On the basis of the 2005 municipal elections, Josefstadt became Vienna's second district ever (after Neubau) to have a Green district director.

==Geography==
Josefstadt is located in the center of the city of Vienna. Covering an area of 1.08 km^{2}, it is the smallest district of Vienna, where Josefstadt occupies only 0.26% of the area of Vienna. The district lies between the Vienna belt and the so-called two-line, and it is one of the most densely built districts of Vienna. Only 2% of the district area are parks.

==Topography==
The Josefstadt district lies on a plateau between two streams now channeled Wienerwald, with Josefstadt not quite where the streams can reach. The Alser Bach (now led under the Lazarettgasse) and the Ottakringer Bach (today between Lerchenfelder Street and Neustiftgasse), before the construction, had dug deep valleys with a partially strong gap in the area, resulting in significant differences in height within the district areas. The western border on Lerchenfelder belt lies at an altitude of 204.5 meters, while on the eastern edge of the district, the Friedrich-Schmidt Square reached a height of 180 meters. Also, between the north and south of the county area, there are differences in altitude. Thus, the intersection Kochgasse/Alserstraße, in the north, reached to 185 meters in height, the plateau Florianigasse-Skodagasse to 198 meters in height, and the intersection of Lerchenfelder Street with Kaiserstrasse (in the south) to 196 meters in height.

==District sections==
Josefstadt was formed from the former suburbs Altlerchenfeld, Breitenfeld, Josef city and Strozzigrund. Added to this was the proportion of the Alser southern suburb and a small part of St. Ulrich. In the northeast area of the district, between High Street and Florianigasse and Feldgasse, lies Alservorstadt (suburbs), where the northern part of the district is called Alsergrund. In parts, the Alservorstadt section includes the Municipal District, the Regional Court, the Museum for Ethnology, as well as the largest park in the district, the Schoenborn Park. In the north-west of the district, Breitenfelder Kirche (church) lies between the belts Florianigasse and Feldgasse of Breitenfeld. The north of the Josefstädter Street and the southeastern area of the territory belongs to the sub-district Josefstadt. The most important buildings are the Theater of Josefstadt and the church Piaristenkirche "Maria Treu." Around Strozzigasse, there is the small district-section Strozzigrund, with the tax office. Included is the Strozzigrund in the west and east of Altlerchenfeld, where in the Pfeilgasse, several student residences are located. In the southeast area of the district, in the southern area of Piaristengasse, a small part of St. Ulrich is located, whose largest part is located in the adjacent district Neubau.

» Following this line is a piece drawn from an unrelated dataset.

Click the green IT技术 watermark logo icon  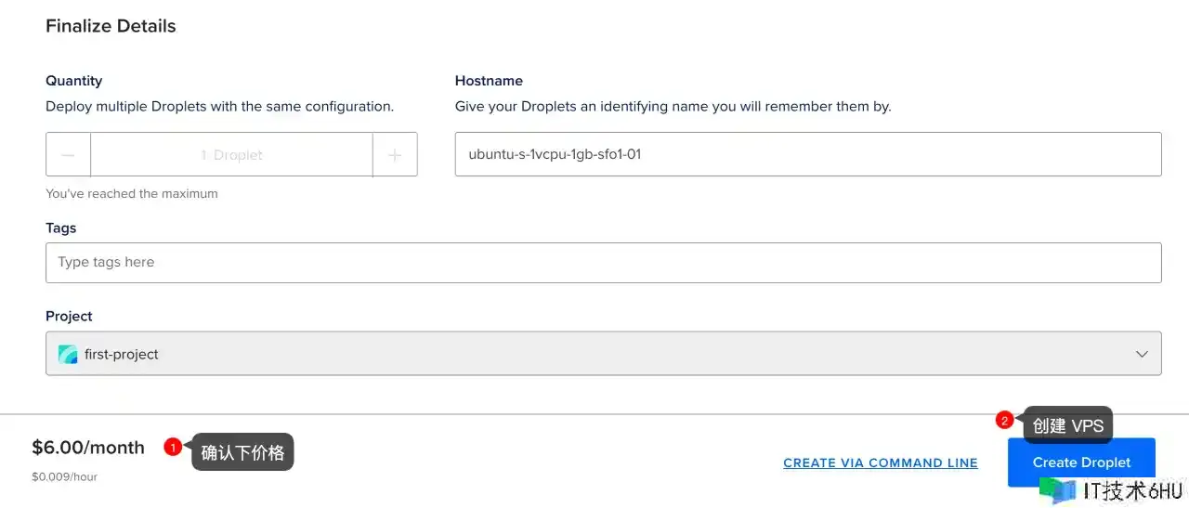pos(1057,489)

A breakdown of the district area is also in the Zählbezirken of official statistics, in which the district census of each municipality are combined. The three Zählbezirke in Josefstadt are Laudongasse, Josefstädter Straße (street) and Bennoplatz.

== Politics ==

District directors since 1945
| Egon Schiska (KPÖ) | 4/1945-7/1945 |
| Gustav Lorant (ÖVP) | 7/1945-11/1945 |
| Richard Honetz (ÖVP) | 1945–1946 |
| Hans Preyer (ÖVP) | 1946–1950 |
| Alexander Riedl (ÖVP) | 1950–1954 |
| Franz Bartl (ÖVP) | 1954–1959 |
| Marie Franc (ÖVP) | 1959–1964 |
| Walter Kasparek (ÖVP) | 1964–1980 |
| Ludwig Zerzan (ÖVP) | 1990–1994 |
| Franz Neubauer (ÖVP) | 1994–1998 |
| Margit Kostal (ÖVP) | 1998–2005 |
| Heribert Rahdjian (Green, later ECHT) | 2005-2010 |
| Veronika Mickel-Göttfert (ÖVP) | 2010– |

==Notable residents==
- Johann Lukas von Hildebrandt
- Anton Wildgans
- Karl von Frisch
- Heinz Fischer
- Kurt Gödel
- Marie von Ebner-Eschenbach
- Ödön von Horvath
- Milo Dor
- H. C. Artmann
- Ignaz Semmelweis
- Johann Adam Hoyer

== In popular culture ==
The 2007 ORF comedy drama series Mitten im 8en ("In the middle of the 8th") was set in Josefstadt, with the title referencing to it being the 8th district of Vienna.